The uncomfortable conclusion that I reach after reflecting on these inconsistencies is that there is a disconnect of some sort deep within Senator Obama. Like all too many politicians, he wants to have it both ways. He wants to be able to condemn those who oppose him and pardon those who support him. He wants to be the only candidate who can speak authentically about race, and at the same time he wants to present himself as the only candidate who is post-racial. He cannot be both. The gratuitous reference to Geraldine Ferraro's unfortunate remark about him was a particularly cheap shot. It reminded me of the slick trial lawyer who asks a question that is inadmissible in court because he knows that it will have the desired effect on the jury anyway. Obama's rhetoric about Hope and Change, although initially appealing, turns out to be without substance. It is fundamentally empty. His continual appeal that we must strive for unity and find non-partisan ways of dealing with the nation's problems is rendered impotent when we find no real pattern of his having attempted to do so in either the US or the Illinois Senate. Unlike Reagan's optimism, which was philosophically compatible with his embrace of opportunity, Obama's optimism sits uneasily atop his support for entitlements. It is thus exposed as vacuous.
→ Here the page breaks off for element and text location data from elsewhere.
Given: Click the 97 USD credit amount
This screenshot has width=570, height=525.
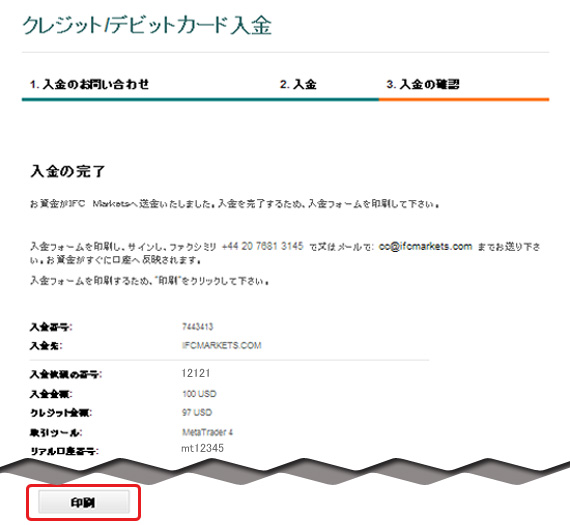Looking at the screenshot, I should [x=197, y=413].
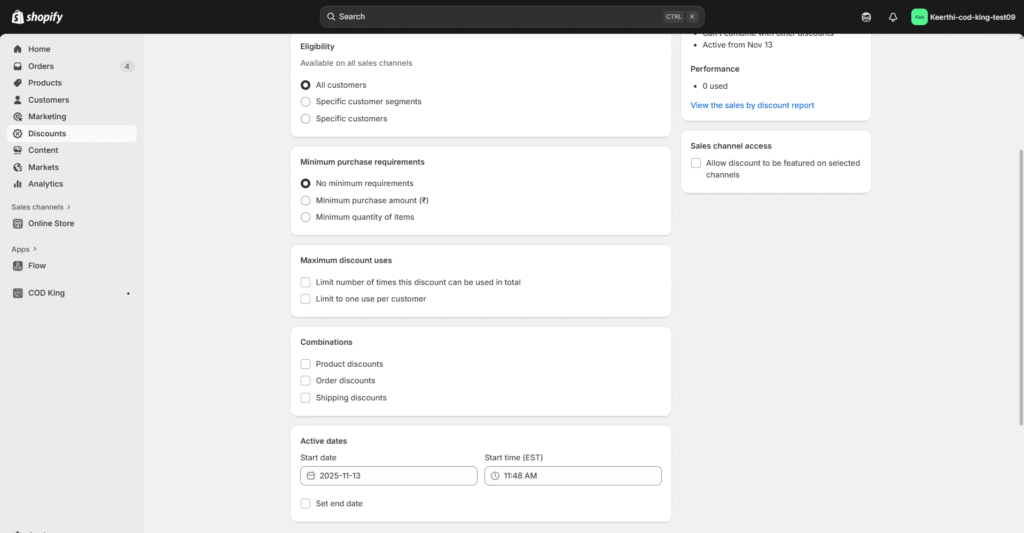Click the Orders icon in sidebar

[x=18, y=66]
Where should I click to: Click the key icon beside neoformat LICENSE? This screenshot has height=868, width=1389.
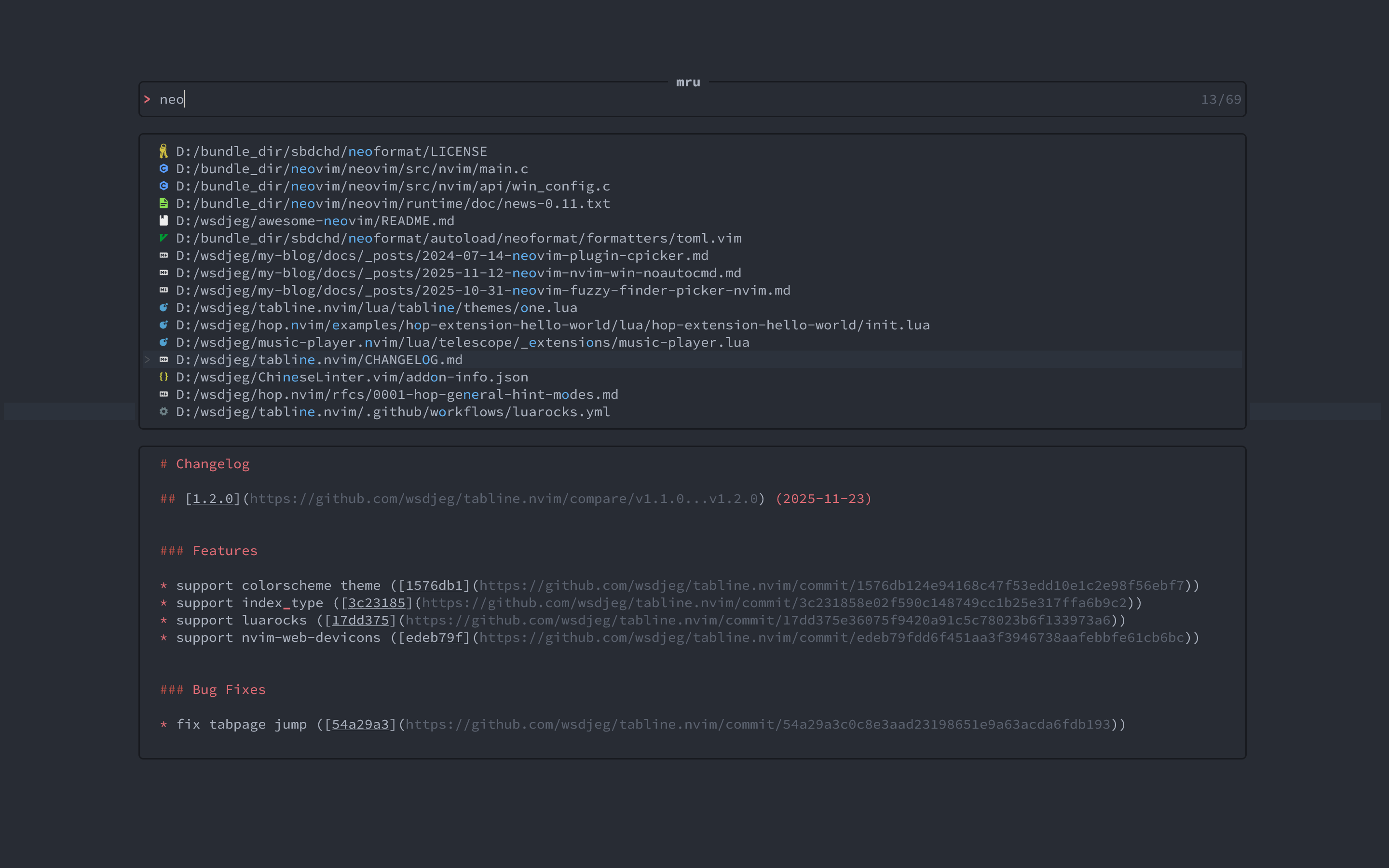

The impact of this speech on Senator Obama's political fortunes is still being sorted out. If, as I suspect, the net effect is that it hurts him more than it helps him, he will have no one to blame but himself. He appears to have written the speech, not some paid writer. The very judgment that he holds up as a more relevant quality than experience therefore may be what derails his candidacy. It is almost like watching the unfolding of a Greek tragedy. Obama's speech on race looked better upon first glance than it does upon more careful examination. So does the candidate.
This has been Colin Hanna of Let Freedom Ring for American Radio Journal.